C'est la fin de quatre ans de mission. Les soldats néerlandais ont passé dimanche le relais aux forces américaines et australiennes pour le contrôle de la province de l'Uruzgan. Le contingent néerlandais est le premier des gros pays pourvoyeurs de troupes de la Force de l'Otan à quitter le pays, près de neuf ans après la chute des talibans. Il sera remplacé par des soldats américains, australiens, slovaques et singapouriens.

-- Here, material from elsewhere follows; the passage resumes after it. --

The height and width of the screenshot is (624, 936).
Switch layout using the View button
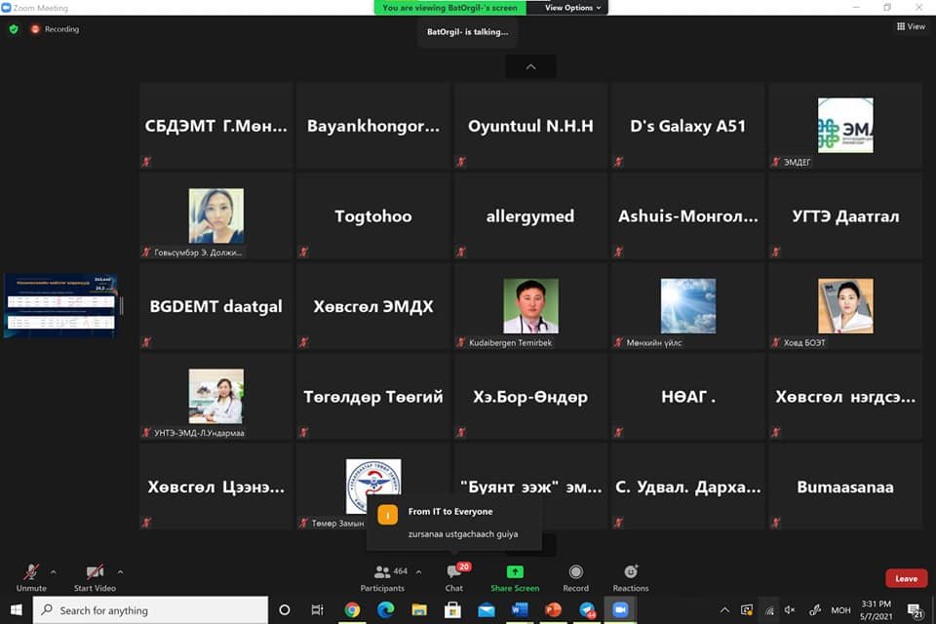tap(911, 26)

En Afghanistan depuis l'été 2006, les Pays-Bas ont déployé quelque 1950 soldats au sein de l'Isaf, principalement dans l'Uruzgan, une province du sud du pays où les talibans sont très présents. L'approche néerlandaise, surnommée «3D» pour développement, diplomatie et défense, a souvent été citée en exemple sur la scène internationale. Les Pays-Bas ont notamment pris en charge la construction d'une route entre Tarin Kowt et Chora, les deux villes les plus peuplées d'Uruzgan, et l'entraînement de 3000 soldats afghans. Leur présence dans cette région a également permis le doublement du nombre d'écoles, la vaccination de la plupart des enfants, la construction d'un centre de formation pour policiers et l'amélioration des moyens de transport.